**PROBLEM TO WORK ON**.
In the hypertension research roundup below, reproduce the passage starting at "Stress hormones amplify" and ending at "and treatment. Hypertension.", but substitute "noradrenaline" for "norepinephrine".

New hypertension research looks at stress hormones in early disease, the Quadpill as first Rx, tight BP control for older adults--for a start. We recap 8 new studies.
Hypertension was included as a primary or contributing cause in nearly half a million deaths in the US in 2018, according to data from the Centers for Disease Control and Prevention.
As more is learned about the etiology of the disease and about the factors that contribute to worsening and ameliorating disease course, more effective prevention and management strategies will be available to the frontline primary care providers who treat hypertension every day.
The 8 recent studies summarized in the slides below are an excellent reflection of the breadth of research into all aspects of hypertension and its treatment.
A global view of hypertension. The number of persons aged 30 to 79 years with hypertension doubled from 1990 to 2019, from 648 million to 1.278 billion. Treatment and control have improved, but improvements have varied substantially across countries. A pooled analysis now suggests that reducing prevalence through primary prevention and enhancing treatment and control can be achieved in low- and middle-income countries as well as high-income countries. Lancet.
Stress hormones amplify hypertension risk. Higher urinary stress hormone levels were associated with greater risk of incident hypertension in a recent study. Risk increased per doubling of norepinephrine, epinephrine, dopamine, and cortisol over 6.5-year follow-up, especially among patients aged < 60 years. The findings suggest stress hormones may play a role in hypertension prevention and treatment. Hypertension.
Intensive vs standard BP control. In a study of older patients with hypertension, the incidence of a composite of cardiovascular events was lower with intensive treatment (systolic BP target of 110 to <130 mm Hg) than with standard treatment (target of 130 to <150 mm Hg).The results for most of the individual components also favored intensive treatment. New England Journal of Medicine.
White coat hypertension syndrome put to the test. In answer to the question of whether BP values differ when BP is measured with a doctor present or not, a recent study found that the cardiovascular and neural sympathetic responses to the alerting reaction elicited by BP measurement in the presence of a doctor are almost absent during unattended BP measurement. There may be a modest cardiovascular sympathoinhibition. Hypertension.
Keep it simple with Quadpill. Early treatment with a fixed-dose quadruple quarter-dose combination therapy achieved and maintained greater BP lowering than starting monotherapy in QUARTET, a phase 3 trial. The quadpill contains irbesartan, amlodipine, indapamide, and bisoprolol. At 52 weeks, mean unattended systolic BP remained lower by 7·7 mm Hg and BP control rates were higher in the intervention group (81%) than in the control group (62%). Lancet.

**MATERIAL SUPPLIED**.

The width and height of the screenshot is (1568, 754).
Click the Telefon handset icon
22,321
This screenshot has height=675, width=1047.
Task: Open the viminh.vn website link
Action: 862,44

**EXERCISE RESPONSE**.
Stress hormones amplify hypertension risk. Higher urinary stress hormone levels were associated with greater risk of incident hypertension in a recent study. Risk increased per doubling of noradrenaline, epinephrine, dopamine, and cortisol over 6.5-year follow-up, especially among patients aged < 60 years. The findings suggest stress hormones may play a role in hypertension prevention and treatment. Hypertension.